A payment processor is a company that facilitates communication between the bank that issued a customer’s debit or credit card and the seller’s bank. The processor’s job is to verify and authorize payment. Should the customer use a third-party payment gateway, such as PayPal, the payment processor carries out its tasks by communicating with the payment gateway and the seller’s bank.

In online transactions that do not go through a third-party payment gateway, the payment processing company relays information back and forth between the bank that issued the customer’s credit or debit card and the seller’s bank. As long as the processor determines the card is valid and the account in question has enough funds to complete the transaction, it can be finalized in seconds.

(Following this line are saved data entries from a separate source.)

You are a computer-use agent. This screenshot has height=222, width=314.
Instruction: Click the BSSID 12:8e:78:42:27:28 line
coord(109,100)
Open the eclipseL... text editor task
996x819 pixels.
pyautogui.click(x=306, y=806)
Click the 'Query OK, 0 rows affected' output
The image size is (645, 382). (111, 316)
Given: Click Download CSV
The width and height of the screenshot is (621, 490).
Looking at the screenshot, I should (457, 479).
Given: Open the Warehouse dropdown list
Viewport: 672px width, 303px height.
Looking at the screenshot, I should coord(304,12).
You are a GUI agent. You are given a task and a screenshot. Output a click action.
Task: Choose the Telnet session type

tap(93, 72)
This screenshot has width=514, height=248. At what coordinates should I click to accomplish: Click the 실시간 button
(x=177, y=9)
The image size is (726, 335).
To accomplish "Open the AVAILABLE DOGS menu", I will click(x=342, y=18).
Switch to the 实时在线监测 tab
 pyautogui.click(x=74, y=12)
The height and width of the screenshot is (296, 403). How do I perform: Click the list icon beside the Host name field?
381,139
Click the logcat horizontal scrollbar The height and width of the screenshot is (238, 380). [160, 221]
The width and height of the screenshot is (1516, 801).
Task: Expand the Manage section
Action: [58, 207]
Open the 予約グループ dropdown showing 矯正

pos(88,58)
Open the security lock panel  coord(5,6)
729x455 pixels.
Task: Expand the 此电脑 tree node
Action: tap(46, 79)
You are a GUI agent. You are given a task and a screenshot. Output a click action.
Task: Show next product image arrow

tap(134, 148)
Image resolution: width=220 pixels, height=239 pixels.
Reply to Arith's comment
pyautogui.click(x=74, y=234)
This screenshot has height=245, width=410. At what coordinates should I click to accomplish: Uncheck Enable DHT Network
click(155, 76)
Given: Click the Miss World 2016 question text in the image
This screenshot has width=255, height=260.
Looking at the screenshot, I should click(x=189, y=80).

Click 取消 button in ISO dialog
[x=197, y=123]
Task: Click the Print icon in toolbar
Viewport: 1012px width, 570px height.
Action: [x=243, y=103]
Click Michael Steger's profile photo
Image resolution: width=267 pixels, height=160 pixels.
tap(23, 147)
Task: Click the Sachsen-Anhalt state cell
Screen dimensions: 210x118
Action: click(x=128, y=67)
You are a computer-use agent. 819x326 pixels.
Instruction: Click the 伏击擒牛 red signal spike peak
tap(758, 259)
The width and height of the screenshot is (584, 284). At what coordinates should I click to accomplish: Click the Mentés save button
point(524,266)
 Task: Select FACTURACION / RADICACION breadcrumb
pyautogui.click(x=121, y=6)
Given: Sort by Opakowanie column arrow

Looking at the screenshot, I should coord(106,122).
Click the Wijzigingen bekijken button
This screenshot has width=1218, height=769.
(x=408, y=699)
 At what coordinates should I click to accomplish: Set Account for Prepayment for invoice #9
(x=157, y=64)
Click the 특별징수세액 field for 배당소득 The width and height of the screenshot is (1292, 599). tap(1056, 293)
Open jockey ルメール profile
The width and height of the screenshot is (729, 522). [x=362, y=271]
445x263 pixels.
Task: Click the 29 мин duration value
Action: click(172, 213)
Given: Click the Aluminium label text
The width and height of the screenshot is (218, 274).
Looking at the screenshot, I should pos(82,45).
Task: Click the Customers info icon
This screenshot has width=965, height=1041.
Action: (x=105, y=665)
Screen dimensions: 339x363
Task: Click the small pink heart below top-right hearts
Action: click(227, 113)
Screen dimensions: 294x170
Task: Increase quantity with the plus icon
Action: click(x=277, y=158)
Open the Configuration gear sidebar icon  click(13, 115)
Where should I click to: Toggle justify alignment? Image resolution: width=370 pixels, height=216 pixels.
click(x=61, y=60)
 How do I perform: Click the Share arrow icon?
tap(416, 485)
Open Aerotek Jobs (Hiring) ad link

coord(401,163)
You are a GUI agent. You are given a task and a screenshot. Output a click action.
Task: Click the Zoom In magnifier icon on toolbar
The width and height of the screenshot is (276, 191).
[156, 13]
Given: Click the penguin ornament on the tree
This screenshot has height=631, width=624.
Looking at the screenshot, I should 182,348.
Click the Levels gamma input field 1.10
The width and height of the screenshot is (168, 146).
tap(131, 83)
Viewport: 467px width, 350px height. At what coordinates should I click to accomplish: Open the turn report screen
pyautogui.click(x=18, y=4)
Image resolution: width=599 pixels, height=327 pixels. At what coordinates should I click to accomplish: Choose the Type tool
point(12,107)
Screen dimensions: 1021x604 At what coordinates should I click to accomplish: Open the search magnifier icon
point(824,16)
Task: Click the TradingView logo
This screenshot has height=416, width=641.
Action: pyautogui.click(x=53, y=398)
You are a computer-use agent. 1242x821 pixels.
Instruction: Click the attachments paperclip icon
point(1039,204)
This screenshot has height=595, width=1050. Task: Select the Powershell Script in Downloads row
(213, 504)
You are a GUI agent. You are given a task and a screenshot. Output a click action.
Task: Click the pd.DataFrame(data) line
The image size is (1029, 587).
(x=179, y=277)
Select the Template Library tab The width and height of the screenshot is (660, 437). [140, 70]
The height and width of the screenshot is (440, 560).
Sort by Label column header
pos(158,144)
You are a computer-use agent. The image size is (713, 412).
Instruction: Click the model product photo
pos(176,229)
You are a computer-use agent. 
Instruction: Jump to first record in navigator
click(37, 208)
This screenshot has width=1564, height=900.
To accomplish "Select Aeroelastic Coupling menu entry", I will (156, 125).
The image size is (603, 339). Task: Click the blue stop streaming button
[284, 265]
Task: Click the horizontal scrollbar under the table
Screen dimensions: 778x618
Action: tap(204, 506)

Payment processors should be vetted carefully to ensure that they can meet PCI-DSS compliance and security standards and have strong transaction-processing capabilities. In selecting a payment processor, merchants should consider what types of payments the processor accepts, what fees will be charged and on what platforms transactions can take place. Merchants should also select payment processors that can provide a good user experience; picking the wrong providers could have a negative impact on the seller's profits.

Software as a service (SaaS) payment processors typically offer an electronic portal that enables a merchant to scan checks, process single and recurring credit card payments (without the merchant storing the card data at the merchant site), process single and recurring automated clearing house (ACH) and cash transactions, process remittances and Web payments.These cloud-based features are often delivered through an integrated receivables management platform to facilitate customer experience management (CXM), help lower costs and improve time-to-market and transaction processing quality.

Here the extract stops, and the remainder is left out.